ARTIGO:
┏━━

Trata-se de medida importante para evitar um estratagema comum na praxe forense: asfixiar o credor com o depósito em juízo de várias prestações, causando-lhe a insolvência em razão da “falta de dinheiro em caixa” ou forçando-lhe a fazer um acordo desvantajoso. Se, por exemplo, os alunos de uma escola fizerem o depósito em juízo das mensalidades, a escola poderia ficar sem disponibilidade financeira para pagar os seus funcionários e poderia sucumbir por estrangulamento. Desse modo, o magistrado deve ter cuidado com o deferimento de liminares em ações de consignação em pagamento.

5.      Depósito em juízo no caso de controvérsia sobre a dívida: afasta ou não os encargos moratórios?

4.1.           Situação em sede de execução civil: inaplicabilidade do art. 335, V, CC

Passamos a enfrentar a questão central deste artigo: havendo litígio sobre a existência da dívida (an debeatur) ou sobre seu valor (quantum debeatur), o depósito em juízo afasta ou não os encargos moratórios? Ambas as partes podem exigir a diferença entre os encargos moratórios e os rendimentos da conta judicial?

┗━━

TAREFA:
Escreva a continuação do artigo sobre depósito em juízo e encargos moratórios, começando logo após a última frase dele. As linhas abaixo são um material à parte, sem ligação com o artigo.

LINHAS DE DADOS:
┏━━

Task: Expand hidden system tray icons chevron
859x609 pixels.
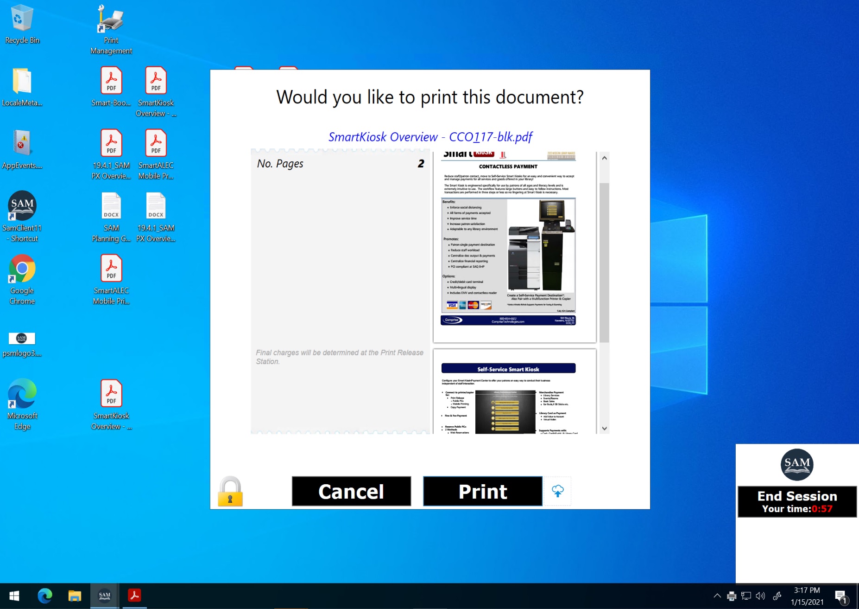Action: click(x=717, y=596)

┗━━

RESPOSTA:
Ao julgar o REsp 1.820.963/SP no dia 19 de outubro de 2022, a Corte Especial do STJ analisou a questão sob um enfoque bem específico: o depósito em juízo pelo devedor em sede de uma execução civil, seja de modo voluntário, seja por força de uma penhora. Mas esse entendimento deve ser estendido para outras hipóteses.

O STJ assentou que o depósito, pelo devedor, na execução para garantia ou por penhora, não afasta os encargos moratórios, porque não é depósito para fins de pagamento. Por isso, o credor tem direito a cobrar integralmente os encargos moratórios, deduzidos, porém, os rendimentos da conta judicial. Afinal, esses rendimentos da conta judicial são uma espécie de antecipação dos encargos moratórios.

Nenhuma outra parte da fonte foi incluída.